Trending Topics

De-Grading: UNC Fails Student Athletes by Lowering Standards

Photo: ESPN

Photo: ESPN

While Barack Obama is spearheading the My Brother’s Keeper initiative, an effort to interrupt negative ideals of achievement potential for young men of color in America, administrators at the University of North Carolina (UNC) at Chapel Hill, are being blasted for their fake courses that are passing athletes while all the while failing them.

The controversy brings with it some evidence: a 146-word essay on Rosa Parks that is littered with grammatical errors and speaks more about the lack of civility in the higher education system than it does about the lack during the Civil Rights Movement.

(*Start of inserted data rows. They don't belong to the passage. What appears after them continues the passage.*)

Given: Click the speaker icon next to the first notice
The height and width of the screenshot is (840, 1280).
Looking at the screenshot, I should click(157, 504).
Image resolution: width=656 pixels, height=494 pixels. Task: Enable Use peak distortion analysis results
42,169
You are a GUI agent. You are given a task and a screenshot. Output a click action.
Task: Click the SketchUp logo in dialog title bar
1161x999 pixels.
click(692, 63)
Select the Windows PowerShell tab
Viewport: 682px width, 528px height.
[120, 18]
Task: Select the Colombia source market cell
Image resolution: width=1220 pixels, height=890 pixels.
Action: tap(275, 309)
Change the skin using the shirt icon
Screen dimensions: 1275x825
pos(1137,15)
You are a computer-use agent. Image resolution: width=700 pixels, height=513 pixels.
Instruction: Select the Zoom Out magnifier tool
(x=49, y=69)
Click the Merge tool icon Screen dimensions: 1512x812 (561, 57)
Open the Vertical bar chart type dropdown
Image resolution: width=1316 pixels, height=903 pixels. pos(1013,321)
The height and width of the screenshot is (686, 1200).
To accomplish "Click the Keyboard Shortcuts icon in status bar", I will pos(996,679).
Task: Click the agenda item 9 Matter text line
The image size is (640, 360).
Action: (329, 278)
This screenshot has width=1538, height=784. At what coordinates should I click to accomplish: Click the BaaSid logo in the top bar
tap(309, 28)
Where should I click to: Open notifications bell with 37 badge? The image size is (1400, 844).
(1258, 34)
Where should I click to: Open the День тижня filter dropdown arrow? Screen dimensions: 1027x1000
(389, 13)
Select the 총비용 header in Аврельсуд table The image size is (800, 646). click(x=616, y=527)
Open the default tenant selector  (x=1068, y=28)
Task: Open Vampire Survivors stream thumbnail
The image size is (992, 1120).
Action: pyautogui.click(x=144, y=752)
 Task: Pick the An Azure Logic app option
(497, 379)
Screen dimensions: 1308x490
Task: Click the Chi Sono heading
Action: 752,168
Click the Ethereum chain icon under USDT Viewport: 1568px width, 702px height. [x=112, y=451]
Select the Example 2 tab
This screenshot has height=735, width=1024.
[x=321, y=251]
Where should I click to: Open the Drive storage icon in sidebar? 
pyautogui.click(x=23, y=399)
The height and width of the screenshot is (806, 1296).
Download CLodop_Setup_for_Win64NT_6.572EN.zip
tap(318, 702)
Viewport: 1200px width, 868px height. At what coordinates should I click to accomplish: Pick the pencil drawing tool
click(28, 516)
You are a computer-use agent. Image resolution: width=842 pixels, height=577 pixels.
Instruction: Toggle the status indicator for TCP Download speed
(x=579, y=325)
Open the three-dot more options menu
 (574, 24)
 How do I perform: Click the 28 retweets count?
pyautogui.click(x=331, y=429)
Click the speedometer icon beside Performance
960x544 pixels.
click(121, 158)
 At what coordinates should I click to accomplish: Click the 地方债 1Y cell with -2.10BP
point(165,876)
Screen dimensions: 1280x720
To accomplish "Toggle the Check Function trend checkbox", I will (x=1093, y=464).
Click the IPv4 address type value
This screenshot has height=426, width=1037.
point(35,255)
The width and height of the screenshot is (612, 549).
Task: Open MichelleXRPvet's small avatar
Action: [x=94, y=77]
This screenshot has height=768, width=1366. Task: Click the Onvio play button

Mary Willingham, former tutor and advisor to UNC athletes, blew the whistle on the evidence that has been circulating social networks and news sites, during an interview with ESPN.

She explained that student athletes who were having trouble maintaining the grades required for NCAA eligibility, were encouraged to enroll in classes where attendance would not be a factor and the only graded work was a final paper for which students would either receive an A or a B.

Here is the text of the paper that secured the students final grade of A- for an Intro to African American studies class:

“On the evening of December Rosa Parks decided that she was going to sit in the white people section on the bus in Montgomery, Alabama. During this time blacks had to give up there seats to whites when more whites got on the bus. Rosa Parks refused to give up her seat. Her and the bus driver began to talk and the conversation went like this. “Let me have those front seats” said the driver. She didn’t get up and told the driver that she was tired of giving her seat to white people. “I’m going to have you arrested,” said the driver. “You may do that,” Rosa Parks responded. Two white policemen came in and Rosa Parks asked them “why do you all push us around?” The police officer replied and said “I don’t know, but the law is the law and you’re under arrest.”

Many who have responded to this paper would agree, whoever allowed this to be accepted as a final paper for a college academic class should be arrested for perpetrating an instructor and perpetuating the miseducation of college athletes.

Clearly the concern of the institution is the money and prestige gained from its sports program, not the provision of  a quality education to student athletes, who are foremost—students.